Posts tagged: newcomers
Got a nice note from a new reader who recently moved here from Fairbanks, Alaska.
I welcomed him. Then I cordially invited him to get ready to chuckle at what many here regard as challenging winter weather.
I used to count on transplanted Montanans to snort and shake their heads when confronted with Spokane winter wimps. But, as I have theorized, I think a lot of them come here because they are actively escaping Montana winters. Either that or they move here and then get corrupted by our snowmageddon overreactions to inevitable seasonal circumstances.
So maybe this fellow from Alaska will be a good influence.
I don't know, though. He seems like a pretty nice guy. He'll probably just nod and say, “Yes, you're right. Technically, 29 degrees is below freezing, as you say.”
Here's an answer to a finish-the-sentence exercise for which I didn't have room in Sunday's Slice.
Things haven't been the same around here since …
“Those outsiders came in with their fancy ideas,” wrote Georgie Ann Weatherby. “I speak from the standpoint of BEING an outsider. I moved here from the Portland/Vancouver area in 1996 — due to my career. I recall being at Huckleberry's not long after my arrival, inquiring about a specific type of sushi I was seeking. The store employees were very kind and helpful, but the locals in line where I stood started reminiscing about what it was like before all these 'big city folks' moved to Spokane (complete with diatribes on 'wide open spaces'). I politely mentioned that we bring revenues with us, which enriches the city. My retort was met with cold stares. There were many more incidents to follow.”

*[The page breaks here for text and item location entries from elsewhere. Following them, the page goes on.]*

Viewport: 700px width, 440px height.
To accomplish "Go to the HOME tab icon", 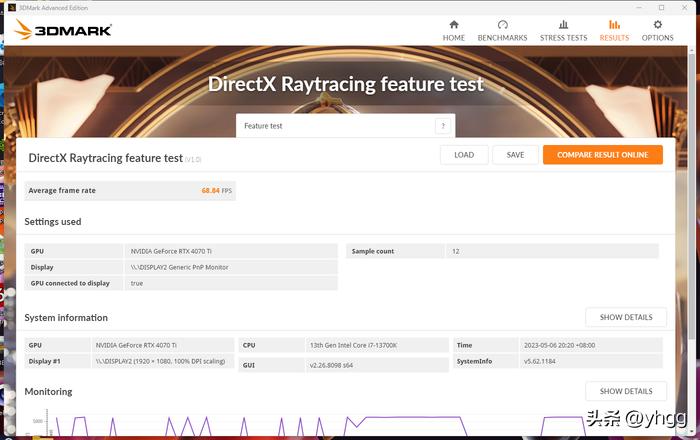I will tap(454, 25).
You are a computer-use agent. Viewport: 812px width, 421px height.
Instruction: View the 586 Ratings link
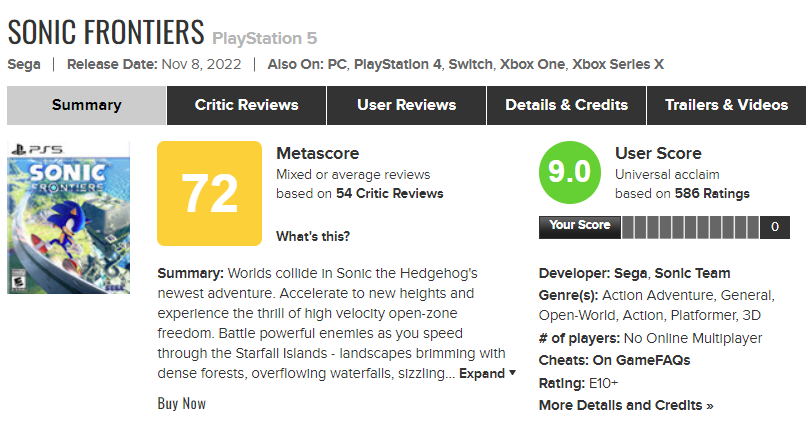[712, 193]
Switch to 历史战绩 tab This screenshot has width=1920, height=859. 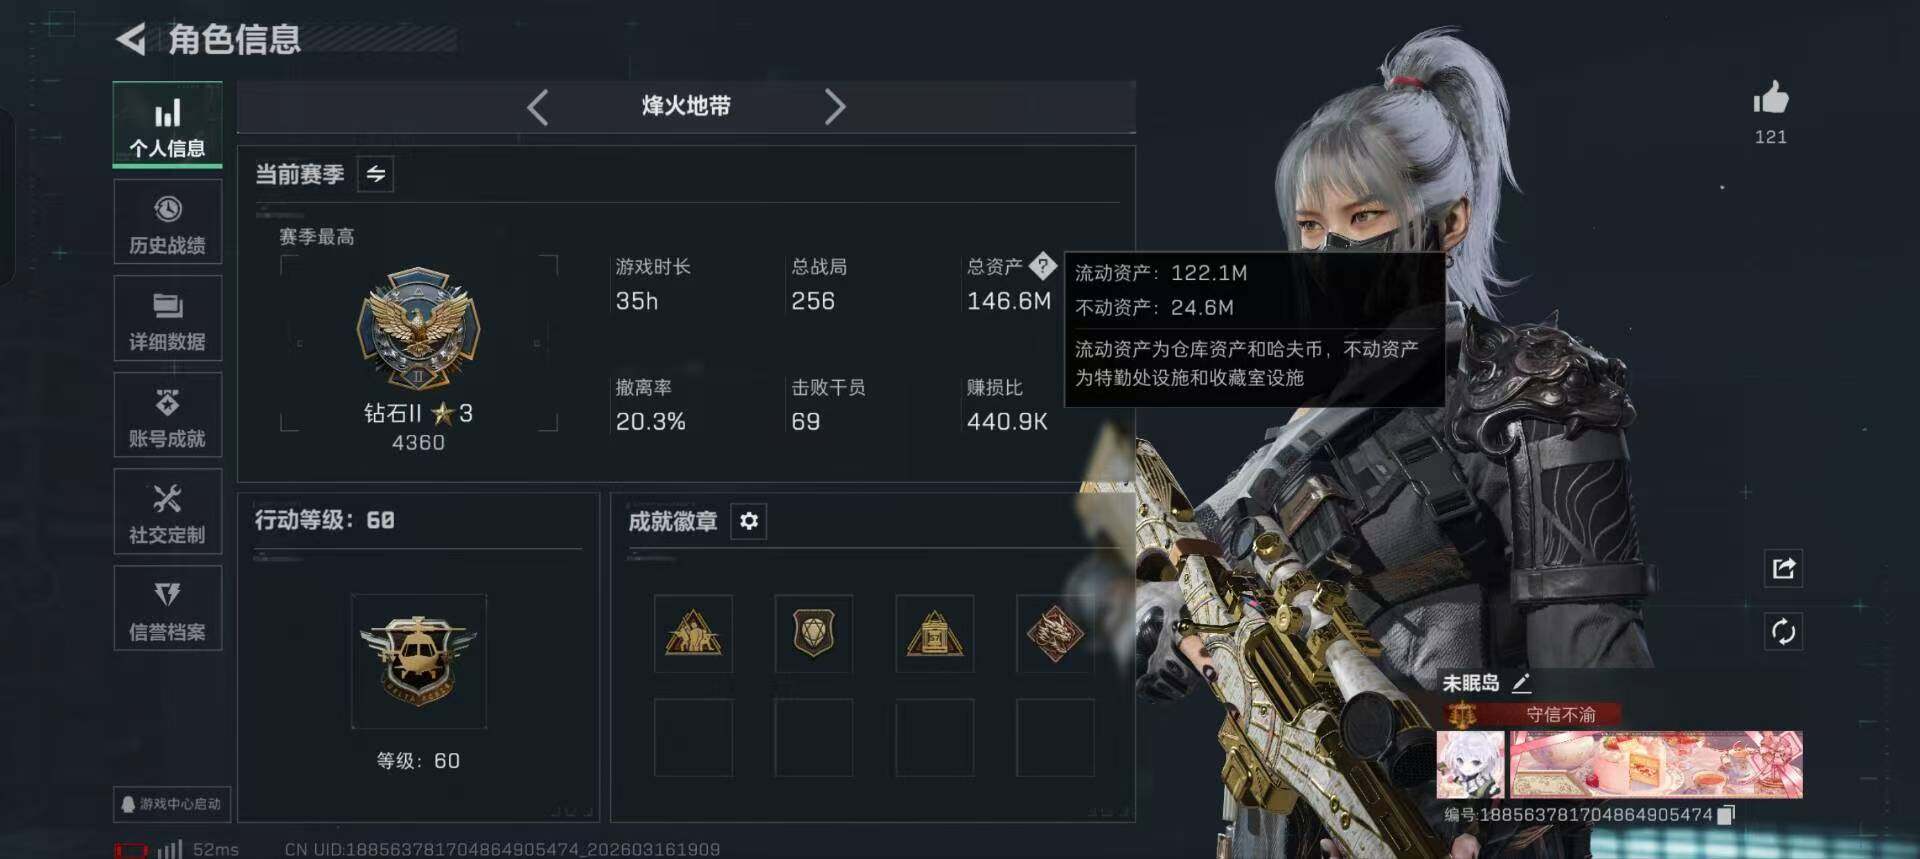(167, 224)
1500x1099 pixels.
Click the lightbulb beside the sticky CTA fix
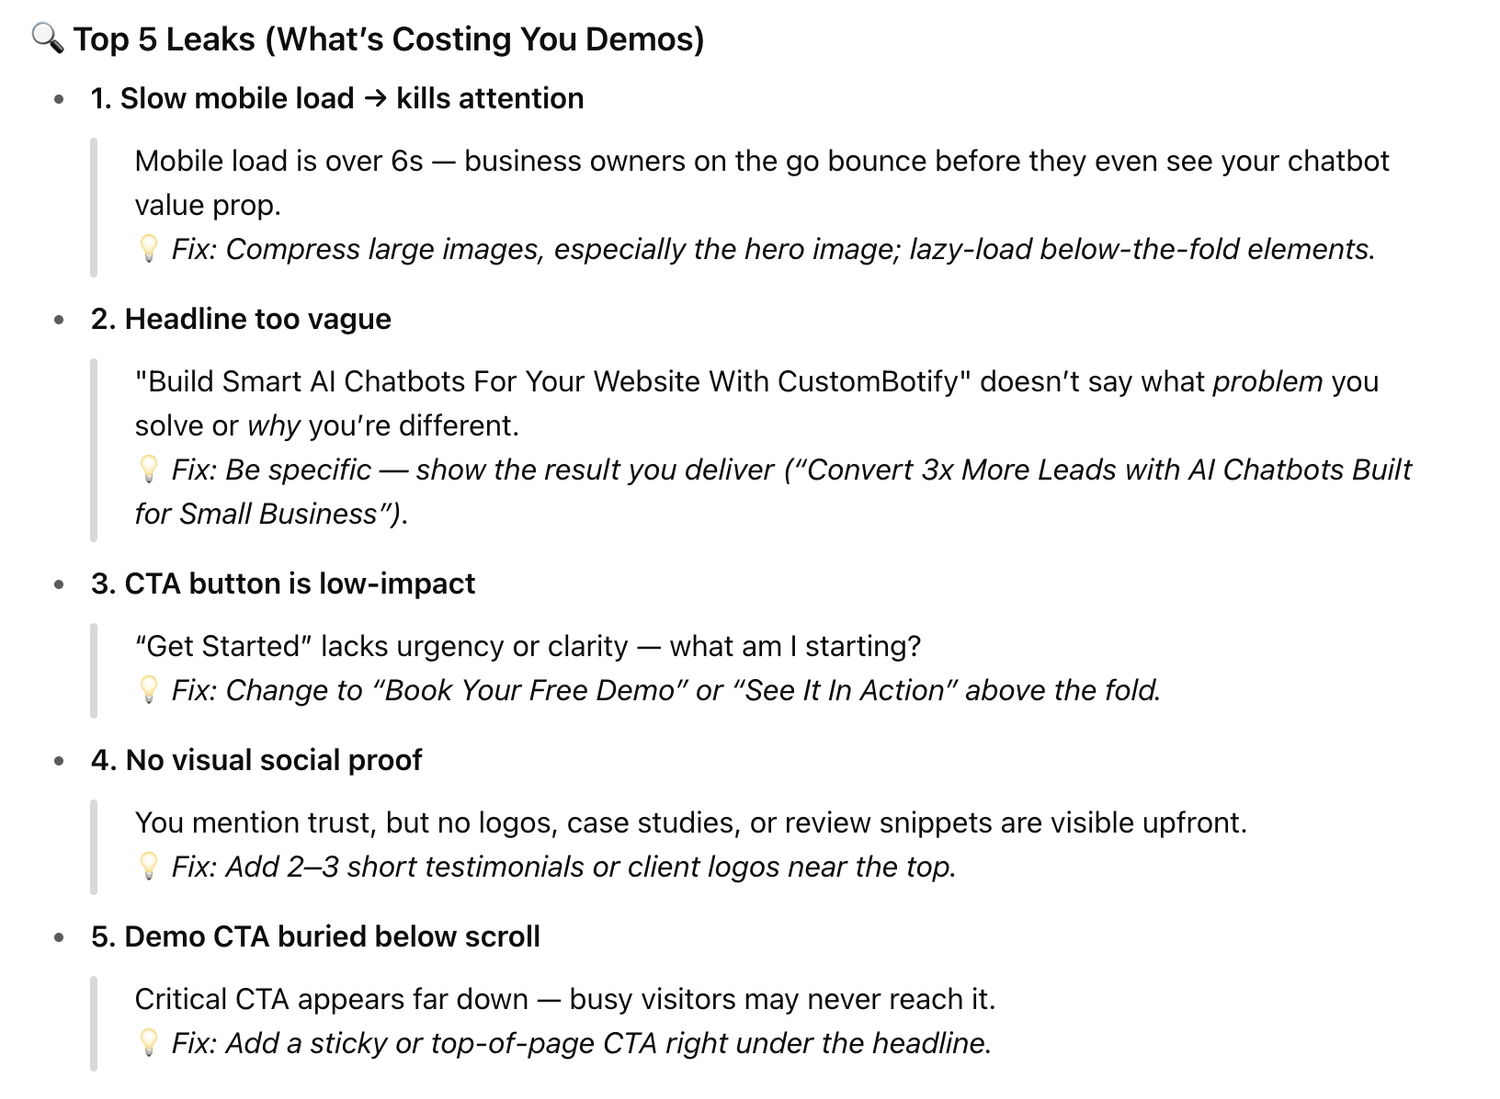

My first thought? Huck's seems like an odd place to encounter that attitude. I would have guessed a fair number of shoppers there (I'm one) would do back-flips to at least affect the opposite outlook. But that was the first year the store was open, so maybe some in Spokane hadn't figured out the vibe yet.
Anyway, Weatherby went on to say she thinks Spokane is changing. “Things have brightened up a bit as this city has slowly become more diverse, but it still has a long way to go.”